▶ _What the task requires_: Swap "Simulator panel" for "Emulator panel" in the material from the line containing "Task: Click the packet" to the line containing "pyautogui.click(x=135, y=52)", and reproduce only those lines with nothing else altered.

▶ _Data to use_:
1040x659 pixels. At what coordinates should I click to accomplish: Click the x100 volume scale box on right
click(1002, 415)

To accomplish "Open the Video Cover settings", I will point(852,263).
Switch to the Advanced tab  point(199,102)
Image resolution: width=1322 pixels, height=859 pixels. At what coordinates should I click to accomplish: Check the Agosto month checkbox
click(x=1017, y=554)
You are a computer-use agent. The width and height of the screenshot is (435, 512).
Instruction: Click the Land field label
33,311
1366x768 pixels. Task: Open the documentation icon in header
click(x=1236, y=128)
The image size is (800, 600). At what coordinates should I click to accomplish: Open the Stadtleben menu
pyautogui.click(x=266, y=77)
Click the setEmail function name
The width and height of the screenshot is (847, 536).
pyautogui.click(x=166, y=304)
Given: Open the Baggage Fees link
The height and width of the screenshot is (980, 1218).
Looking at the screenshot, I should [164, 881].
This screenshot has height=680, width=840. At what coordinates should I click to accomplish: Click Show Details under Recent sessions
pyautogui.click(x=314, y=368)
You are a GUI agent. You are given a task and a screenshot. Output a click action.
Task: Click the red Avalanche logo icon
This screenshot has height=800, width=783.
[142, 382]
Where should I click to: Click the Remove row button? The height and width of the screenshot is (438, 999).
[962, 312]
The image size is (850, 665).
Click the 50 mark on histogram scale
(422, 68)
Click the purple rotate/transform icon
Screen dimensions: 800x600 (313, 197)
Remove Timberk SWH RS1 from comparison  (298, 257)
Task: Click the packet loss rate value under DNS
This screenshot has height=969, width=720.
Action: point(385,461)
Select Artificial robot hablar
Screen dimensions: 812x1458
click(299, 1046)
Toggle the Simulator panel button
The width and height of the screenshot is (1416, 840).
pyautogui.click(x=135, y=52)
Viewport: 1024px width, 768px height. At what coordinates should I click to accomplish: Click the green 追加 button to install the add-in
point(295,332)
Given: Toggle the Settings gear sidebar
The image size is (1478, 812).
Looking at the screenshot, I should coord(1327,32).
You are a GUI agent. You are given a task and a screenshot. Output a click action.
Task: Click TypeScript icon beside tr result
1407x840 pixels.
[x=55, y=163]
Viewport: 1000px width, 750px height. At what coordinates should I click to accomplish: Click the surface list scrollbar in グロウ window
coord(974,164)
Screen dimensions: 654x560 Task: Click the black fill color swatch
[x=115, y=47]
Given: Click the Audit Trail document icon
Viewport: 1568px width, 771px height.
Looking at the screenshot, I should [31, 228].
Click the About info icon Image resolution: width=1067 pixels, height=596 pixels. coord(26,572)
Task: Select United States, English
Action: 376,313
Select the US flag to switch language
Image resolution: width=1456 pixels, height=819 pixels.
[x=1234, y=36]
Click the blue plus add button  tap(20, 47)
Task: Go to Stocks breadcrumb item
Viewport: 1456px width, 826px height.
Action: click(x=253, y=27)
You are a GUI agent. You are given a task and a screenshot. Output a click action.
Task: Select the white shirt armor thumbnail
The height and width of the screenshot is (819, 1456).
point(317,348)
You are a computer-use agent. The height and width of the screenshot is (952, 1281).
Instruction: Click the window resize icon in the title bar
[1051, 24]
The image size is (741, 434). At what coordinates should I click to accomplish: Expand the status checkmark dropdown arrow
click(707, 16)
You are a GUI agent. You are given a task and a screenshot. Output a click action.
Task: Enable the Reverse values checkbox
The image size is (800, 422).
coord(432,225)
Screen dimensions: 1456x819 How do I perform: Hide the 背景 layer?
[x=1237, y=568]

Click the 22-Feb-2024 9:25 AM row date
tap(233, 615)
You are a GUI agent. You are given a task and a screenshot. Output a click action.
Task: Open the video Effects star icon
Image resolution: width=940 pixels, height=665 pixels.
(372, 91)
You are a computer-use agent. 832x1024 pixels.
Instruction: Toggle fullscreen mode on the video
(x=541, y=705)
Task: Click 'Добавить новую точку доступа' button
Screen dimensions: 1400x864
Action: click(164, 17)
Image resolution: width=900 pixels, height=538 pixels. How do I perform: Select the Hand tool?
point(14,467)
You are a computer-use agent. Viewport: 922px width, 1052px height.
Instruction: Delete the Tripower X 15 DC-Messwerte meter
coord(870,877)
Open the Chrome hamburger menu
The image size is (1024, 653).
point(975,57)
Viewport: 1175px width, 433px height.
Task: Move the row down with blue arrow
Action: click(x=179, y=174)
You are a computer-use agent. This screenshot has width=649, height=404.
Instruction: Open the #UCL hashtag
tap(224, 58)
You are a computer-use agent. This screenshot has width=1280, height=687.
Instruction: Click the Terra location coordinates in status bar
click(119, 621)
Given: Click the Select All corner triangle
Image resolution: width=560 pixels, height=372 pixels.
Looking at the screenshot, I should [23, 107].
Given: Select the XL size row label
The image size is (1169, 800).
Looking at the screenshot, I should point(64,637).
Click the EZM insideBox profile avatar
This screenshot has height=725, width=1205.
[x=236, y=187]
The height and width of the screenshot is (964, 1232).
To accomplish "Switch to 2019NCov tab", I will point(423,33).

▶ _Completed exercise_:
Task: Click the packet loss rate value under DNS
This screenshot has height=969, width=720.
Action: point(385,461)
Select Artificial robot hablar
Screen dimensions: 812x1458
click(299, 1046)
Toggle the Emulator panel button
The width and height of the screenshot is (1416, 840).
pyautogui.click(x=135, y=52)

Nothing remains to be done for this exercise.